Sora (Video)
OpenAIs Videomodell, im April 2026 eingestellt. Verwandelte früher Text/Bilder/Video in kurze Clips.
Auf einen Blick
Vorteile
- + Historischer Meilenstein bei physikalischer Kohärenz für Videomodelle
- + Ebnete den Weg für aktuelle Modelle wie Google Veo 3.1
Nachteile
- − Von OpenAI am 26. April 2026 eingestellt
- − Nicht mehr erreichbar oder nutzbar
Am besten für: Nur als historische Referenz — der Dienst wurde im April 2026 endgültig eingestellt
Fabians Take
CPO & Chief AI Officer
"Die frühen Sora-Demos haben mich bei Physik und Bewegung wirklich beeindruckt, aber OpenAI hat den Dienst im April 2026 offline genommen. Ich behalte diesen Eintrag als Markierung dafür, wie schnell sich dieser Bereich bewegt — für echte Arbeit 2026 greif zu einem aktiven Modell wie Googles Veo 3.1."

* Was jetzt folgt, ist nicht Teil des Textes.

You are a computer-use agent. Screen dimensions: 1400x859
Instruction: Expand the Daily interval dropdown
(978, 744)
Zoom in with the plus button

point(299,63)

[!WARNING] OpenAI hat die Sora-Web- und API-Angebote am 26. April 2026 offiziell eingestellt. Das Modell ist offline und nicht mehr nutzbar. Diese Review bleibt aus historischen Gründen online.
Vollständiger Test
Sora war OpenAIs Flagship-Modell für Videoerzeugung, gebaut, um Text, Bilder oder bestehendes Video in hochauflösende Clips zu verwandeln.
Kreativer Meilenstein
Beim Launch war Sora ein grosser Meilenstein für physikalische Kohärenz und Detailtreue. Es zeigte, dass Diffusion-Transformer komplexe Weltphysik modellieren und Bewegung erzeugen können, die sich natürlich anfühlt.
Die Abschaltung
Als sich der KI-Video-Bereich Ende 2025 und Anfang 2026 schnell veränderte, verschärfte sich die Konkurrenz durch Tools wie Google Veo 3.1 und Runway Gen-4.5. OpenAI entschied sich schliesslich, den Sora-Dienst am 26. April 2026 stillzulegen, und lenkte seine Ressourcen stattdessen auf zentrale Reasoning- und agentische Modelle.
Wer es nutzen sollte
Niemand kann es mehr nutzen. Für hochauflösende Videoerzeugung 2026 lohnt sich der Blick auf aktive Plattformen wie Google Veo 3.1 oder Runway Gen-4.5.